If we take a look at the protein functions, their enormously important role in our organism becomes clear:
- Fat and oxygen transport
- muscle function
- hormone balance
- immune defense
- formation of new cells
- connective tissue and cartilage production.
If we ingest protein with food, it is broken down into the individual amino acids during digestion, from which the body's own protein is formed. Most people think of eggs, meat, quark and fish when it comes to meeting their protein needs. Yes, all of these products have a high protein content, but under what conditions? We think that we absolutely do not need animal protein - and are happy to explain why:
1. Animal protein makes you sick
It's no longer a secret that most animals are kept under cruel conditions and are "optimized" to provide as much meat or milk as possible in as little time as possible. For example, turkeys have been bred away from the feeling of satiety over time so that they gain weight as quickly as possible. The only goal behind it: profit.
Not only the husbandry conditions alone are a clear reason for us to avoid animal ingredients in all our products. Due to the poor husbandry conditions, many animals are also fed antibiotics in order to survive longer. It is hardly surprising that many animal products in the supermarket are contaminated with antibiotic-resistant germs and that fish contains heavy metals.
A long-term study has also shown that excessive consumption of animal protein can shorten life expectancy and increase the risk of cancer, coronary heart disease, diabetes and kidney failure. According to the experts, a daily serving of 50g of processed meat increases the risk of cancer by 18%.
2. Vegetable protein also scores with fiber & Co.

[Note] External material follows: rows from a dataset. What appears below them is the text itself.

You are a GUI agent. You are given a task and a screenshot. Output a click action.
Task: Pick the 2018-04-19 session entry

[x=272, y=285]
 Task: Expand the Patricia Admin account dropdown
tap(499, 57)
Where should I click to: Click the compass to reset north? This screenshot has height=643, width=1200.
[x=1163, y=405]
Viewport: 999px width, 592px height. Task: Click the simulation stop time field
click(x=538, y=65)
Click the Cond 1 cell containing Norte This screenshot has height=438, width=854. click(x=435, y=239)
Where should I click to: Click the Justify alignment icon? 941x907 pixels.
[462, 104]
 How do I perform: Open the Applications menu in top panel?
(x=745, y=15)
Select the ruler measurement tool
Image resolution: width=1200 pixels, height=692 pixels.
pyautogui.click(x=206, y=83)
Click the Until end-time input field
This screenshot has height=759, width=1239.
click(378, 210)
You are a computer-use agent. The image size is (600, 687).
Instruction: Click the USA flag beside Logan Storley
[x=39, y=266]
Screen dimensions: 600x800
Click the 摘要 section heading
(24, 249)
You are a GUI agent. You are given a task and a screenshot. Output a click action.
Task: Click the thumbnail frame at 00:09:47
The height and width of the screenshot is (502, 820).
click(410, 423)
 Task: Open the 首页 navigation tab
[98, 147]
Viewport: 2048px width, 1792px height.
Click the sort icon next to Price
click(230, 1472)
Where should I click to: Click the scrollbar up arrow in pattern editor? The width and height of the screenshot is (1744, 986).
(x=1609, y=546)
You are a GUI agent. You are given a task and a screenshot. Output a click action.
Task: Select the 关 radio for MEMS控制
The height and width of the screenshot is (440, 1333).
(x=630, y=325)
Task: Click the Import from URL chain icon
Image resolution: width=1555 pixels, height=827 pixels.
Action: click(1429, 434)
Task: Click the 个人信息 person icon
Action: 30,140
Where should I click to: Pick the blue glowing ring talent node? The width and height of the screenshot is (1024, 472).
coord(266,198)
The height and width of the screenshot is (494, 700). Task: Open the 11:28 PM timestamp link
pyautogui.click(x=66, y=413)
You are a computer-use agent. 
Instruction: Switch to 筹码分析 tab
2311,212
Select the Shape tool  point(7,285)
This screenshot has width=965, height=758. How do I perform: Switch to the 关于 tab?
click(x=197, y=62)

Again and again we hear sentences like: "In many plant-based foods, the essential amino acids are not available in sufficient quantities." But that doesn't make them any worse, because at the end of the day the entire spectrum of amino acids plays the decisive role. By cleverly combining different plant-based protein sources, all essential amino acids can be absorbed without any problems.
A great combination is, for example, legumes and whole grains. Nuts and seeds also provide a decent amount of vegetable protein - it's not for nothing that we love hemp seeds so much that they are a must-have in our products. Plants not only contain important proteins, they also score with fiber. Animal products lack these. Nutrients such as vitamins, minerals and antioxidants can also be found in plants. A vegan diet can cover much more than just the protein requirement. You can read in our article about vegan nutrition and fitness that this also works for athletes.
"But evolutionarily, humans have always eaten meat." Did you know that the structure of our teeth and our swallowing reflex resemble a herbivore? After all, we buy and swallow our food instead of "grabbing" it. Thanks to the fermentation chambers in the large intestine, we are not dependent on animal protein, because these chambers can also digest food that is difficult to digest.
3. Vegetable protein is better for the climate
According to the Food and Agriculture Organization (FAO), around a third of the entire earth's surface is used for animal husbandry. Animal farming emits about 20% of global greenhouse gases. To put this into perspective: That's more than the entire transport sector combined! The emissions result from the animals' digestion process and from the high waste of water, land and food resources. The more animal husbandry is practiced, the more drastically the CO2 emissions increase. The greater the greed for animal products, the greater the scale of world hunger. In theory, there are enough grains and soy to feed the entire world population. However, the people who need this food are denied it and instead put it into the animal industry.
A vegan diet, in turn, can reduce emissions from food by up to 49%. This also becomes clear in our article on the impact of the dairy industry on our planet .
How to get your protein needs from plant-based sources
- Hemp seeds – of course 😉
High Protein Recipes
Finally, we would like to give you our favorite plant-based protein sources:
The protein can be absorbed particularly well in certain food combinations. For example in pasta with lentil Bolognese, lentils with rice, fried potatoes with soy yoghurt dip and salad or quinoa salad with kidney beans and cashew nuts.